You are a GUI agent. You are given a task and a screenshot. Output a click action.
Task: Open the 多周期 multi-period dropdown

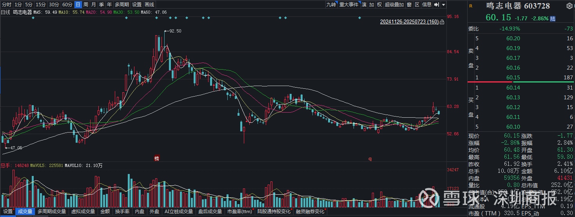point(122,5)
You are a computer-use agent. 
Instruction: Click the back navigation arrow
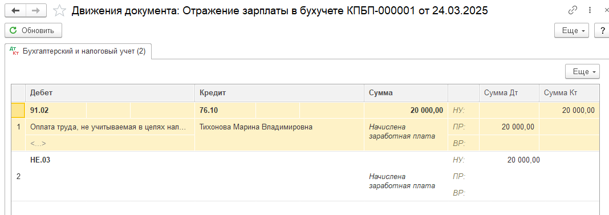click(x=15, y=10)
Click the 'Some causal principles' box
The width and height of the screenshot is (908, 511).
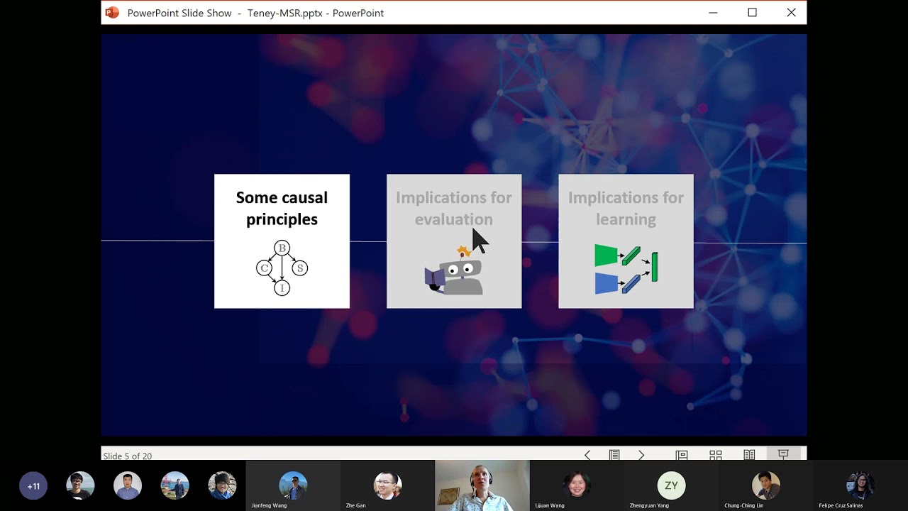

Work item:
Reproduce word for word the lines from the line holding "You are a computer-use agent." through the last line of the material above, inclusive, and keep pictures out of it.

Exercise answer:
You are a computer-use agent. 
Instruction: Click the back navigation arrow
click(x=15, y=10)
Click the 'Some causal principles' box
The width and height of the screenshot is (908, 511).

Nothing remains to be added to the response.